My right fist meets Bram’s shoulder with a loud smack. Then my left follows up with a hit to his temple. Both throw Bram off balance but he bounces back, countering my attack with slick punches of his own. I dodge some. Others meet their marks and my teeth rattle in my head at the power behind his punches. I can already feel bruises forming in the spots Bram has managed to reach. Tomorrow I’m going to hurt, but for now I push the pain away and focus on beating his arse.

He smiles evilly at me after a particularly nasty punch that has Cal separating us for a minute. But I refuse to let him see anything other than my determination to win. I wink back, drawing a snarl from his lips. When Cal steps back once more, Bram ups his game, attacking with even more aggression.

“You think you can win, bitch? You have no fucking idea who you’re dealing with,” he taunts me, throwing punch after punch and making me work hard to get away from him.

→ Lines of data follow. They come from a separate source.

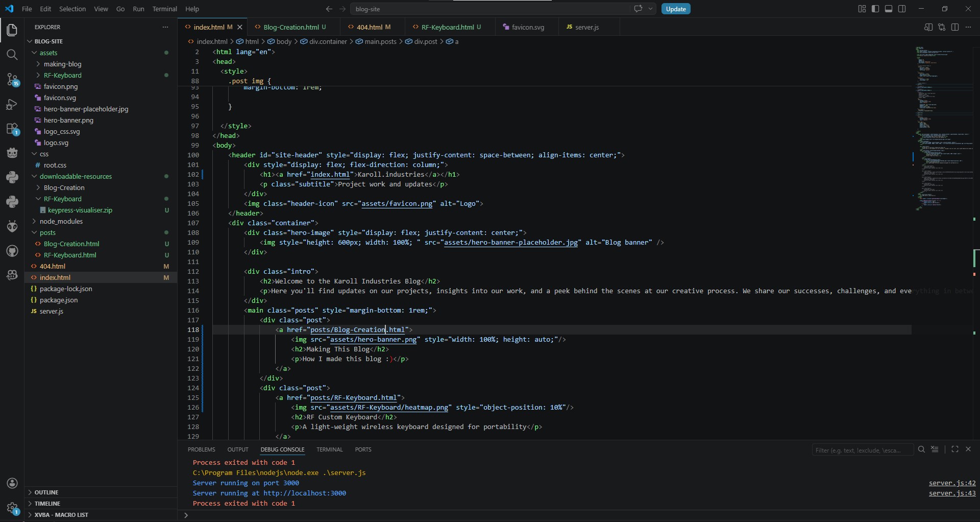
Task: Switch to the server.js editor tab
Action: pyautogui.click(x=586, y=27)
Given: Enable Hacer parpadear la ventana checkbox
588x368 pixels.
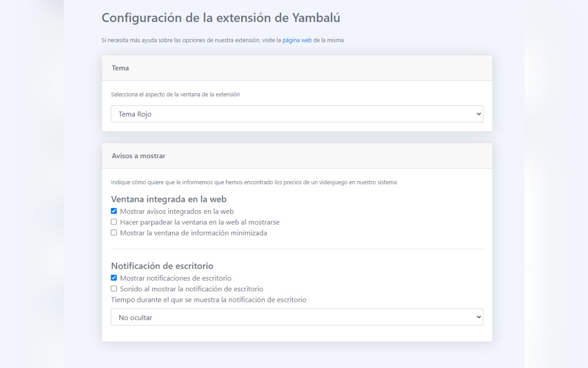Looking at the screenshot, I should [x=114, y=222].
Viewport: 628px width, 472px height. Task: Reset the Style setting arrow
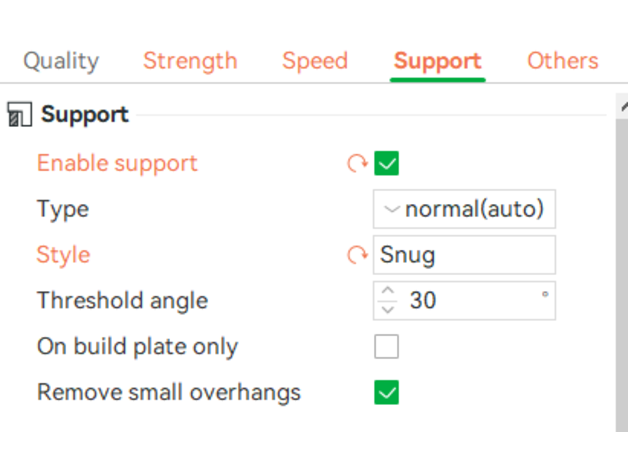click(357, 255)
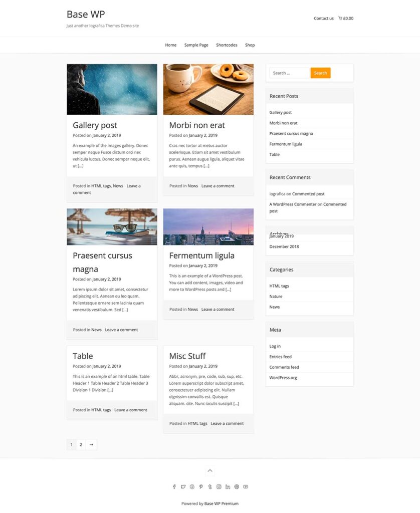Click the LinkedIn footer icon
The image size is (420, 513).
(228, 486)
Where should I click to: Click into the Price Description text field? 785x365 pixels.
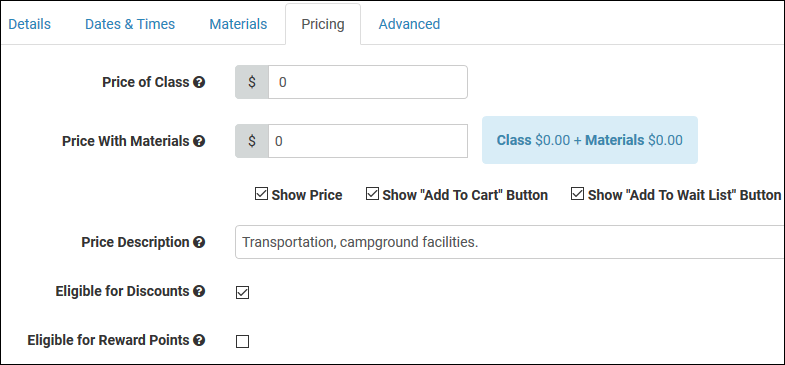510,242
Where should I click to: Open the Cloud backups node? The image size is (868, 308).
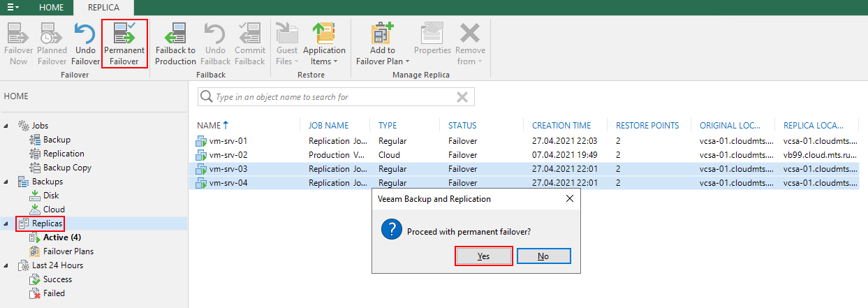[54, 210]
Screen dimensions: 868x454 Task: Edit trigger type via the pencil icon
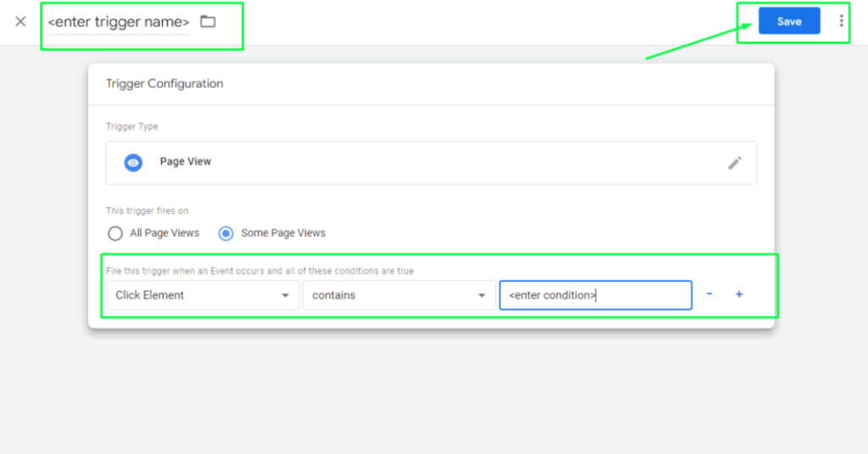point(735,163)
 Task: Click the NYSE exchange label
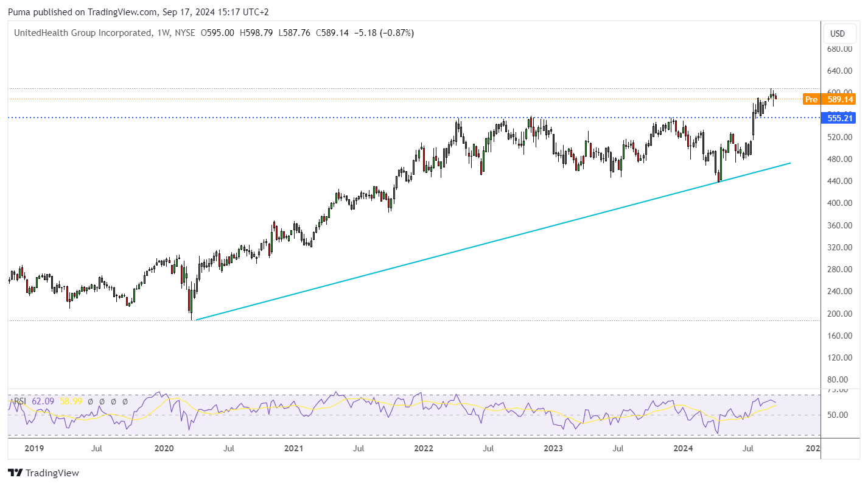(184, 33)
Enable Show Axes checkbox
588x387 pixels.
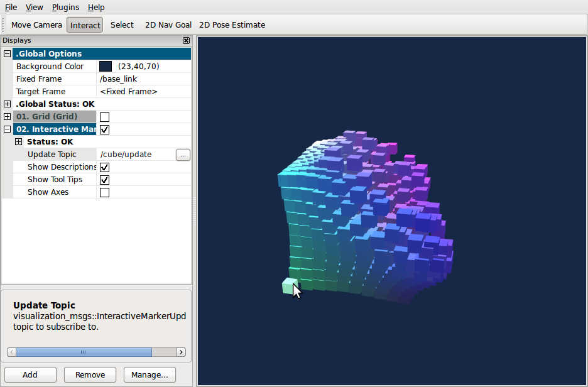coord(105,192)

“Don’t flatter yourself, Bram,” I growl back but he just sneers.

Granted, he’s a better fighter than Monk was, far more powerful, but I’m not surprised. Ford already warned me about his abilities. They were friends for a long time. They fought together on the street and trained together in Grim’s fight club. He’s a good fighter but he has another weakness, other than his right shoulder:pride. Bram underestimates me despite witnessing what I did to Monk. You see, pride makes him stupid and that’s how I’m going to win. Sweat pours down my back as we both go all out. I keep my fists up, ducking and dodging punch after punch and throwing just as many.

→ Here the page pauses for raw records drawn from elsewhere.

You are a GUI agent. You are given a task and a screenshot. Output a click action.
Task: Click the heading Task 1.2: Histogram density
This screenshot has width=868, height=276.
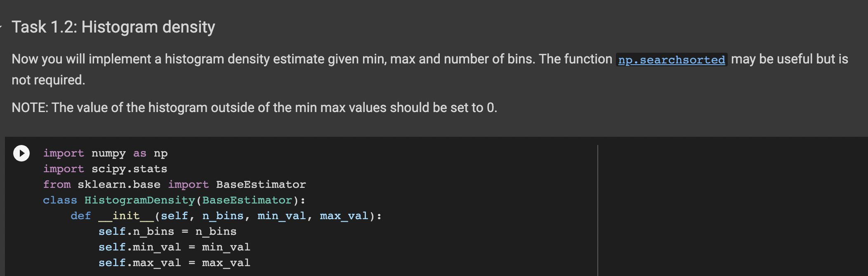tap(113, 26)
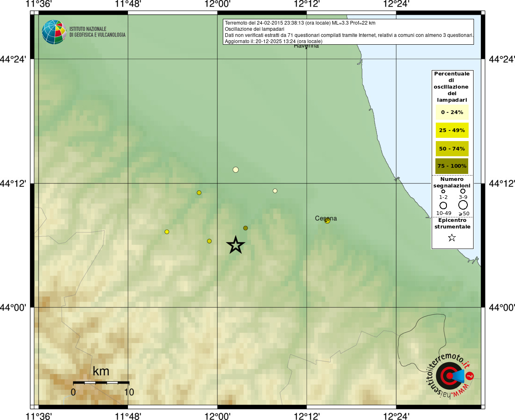Click the 50 - 74% legend swatch
The height and width of the screenshot is (420, 515).
click(x=452, y=148)
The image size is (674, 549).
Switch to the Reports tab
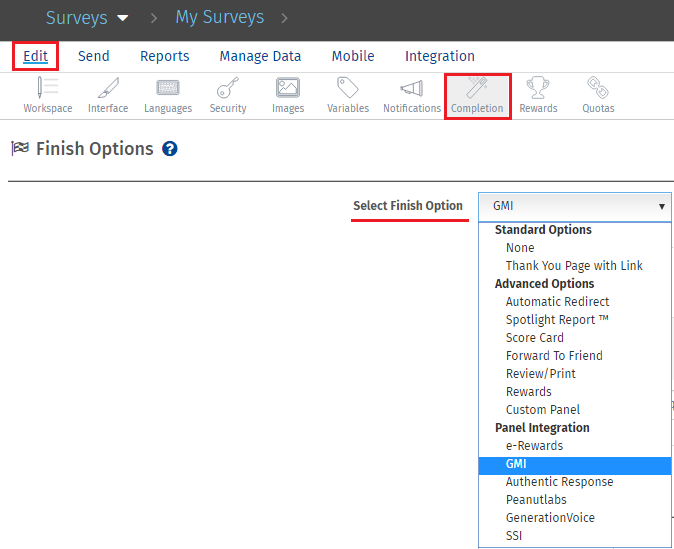coord(165,56)
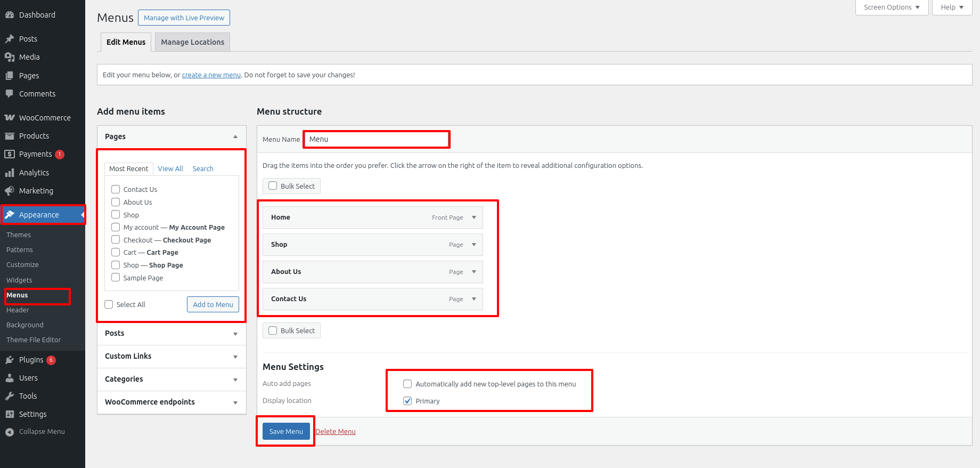This screenshot has width=980, height=468.
Task: Switch to the View All pages tab
Action: [170, 168]
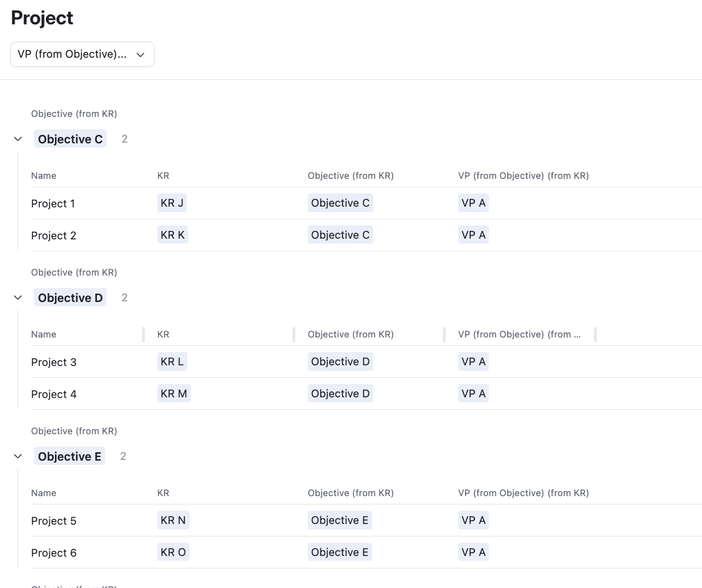Click the KR M linked record chip

pos(173,394)
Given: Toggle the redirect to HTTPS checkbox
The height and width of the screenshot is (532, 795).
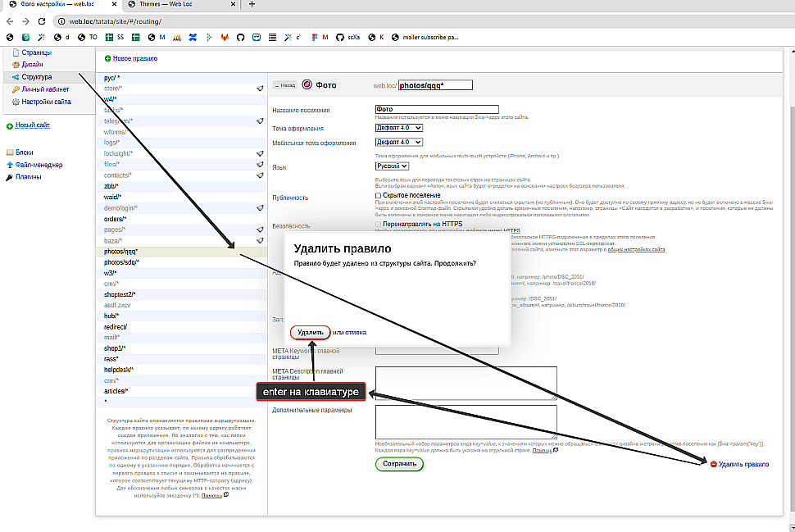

Bouncing on my toes, I drop my defence a little, allowing him to get two good punches in. I don’t have to feign the pain after his fist meets my arm then the side of my head, but I can take it. His crew roar with excitement, believing he’s got the upper hand as I stumble backwards.

“That’s it, bitch, don’t fuck with me,” he jeers, rolling his shoulders and grinning at his crew.

He’s so fucking stupid.

“That really hurt,” I respond with a pretend whine, clutching my shoulder. I glance over at Ford who gives me a tiny smile. He knows exactly what I’m up to.

“Hear that everyone? Asia’s hurt. Finally met your match, yeah?”

Just like I predicted, Bram drops his defensive stance so that he can preen like a peacock.

It’s the chance I’ve been waiting for. Launching forward, I throw another punch to his weak shoulder then strike his chin with a powerful uppercut funnelling every single ounce of anger from my stomach, up my arm and through my clenched fist. Bram’s head snaps back violently.

That’s all it takes to win the fight.

He hits the deck with a loud bang, but I can’t hear his groans of pain over the cheers of my crew.

* * *

“You were fucking amazing, Asia,”Sonny says an hour later as we all chill out in the newly decorated rec room. Friends is playing in the background, but none of us are really watching it.

“So was Kate. Did you see how incredible she was?” I retort, grinning with pride for my girl.

Kate smiles softly. “I had some great teachers. Without you guys it’d be me nursing a sore head and not Red…” She sighs, picking at a loose thread on her jumper.

“What’s up?” I ask, getting up off Sonny’s lap and dropping onto the sofa next to her.

“Winning felt good in the moment…”

“But not anymore?”

Kate looks across at me, shrugging. “I’ve never really been a violent person but when I hit Red, it felt good knowing that I was hurting her for what she did. Then when she was on the floor and I saw how Bram treated her, I felt… pity.”

“I get it.” And I really do. Violence is a necessity where I come from and not just the kind of violence between one person to another, but violence people inflict on themselves. There are so many women in Red’s position, in Ruby’s. I mean, not all men are violent towards their partners, and sometimes it’s the women who are violent, but there is a high proportion. It’s fucking depressing, honestly.

When I look at my boys I’m filled with a sick sense of dread. Right now, my father is our biggest obstacle. If we defeat him, then we’ll have so many more to face. Leaving Oceanside and returning to our old lives will be an impossibility. Where will we go? Willwego anywhere together at all? I want to believe that this bond we share, that I feel growing stronger every day, will be enough. Yet, I’ve lived the harsh reality of life and I know nothing is as simple as that. There’s so much we need to discuss, but that’s a conversation I can’t face right now.

One obstacle at a time.

“Do you think Pink’s okay?” Kate asks me after a while, filling the increasing silence. I’m fully aware that my boys have lost interest in the television and are listening in on our conversation.

“It depends on how you define okay,” I respond, breathing out a long shaky breath.

Kate searches my face. “Do you believe the King when he said they hadn’t hurt Pink?” she asks me bluntly.

“There are different ways to hurt someone that don’t involve physical marks. So, no. I don’t believe him.”

Kate swallows hard, her eyes glistening with unshed tears. “She doesn’t have much time, does she?”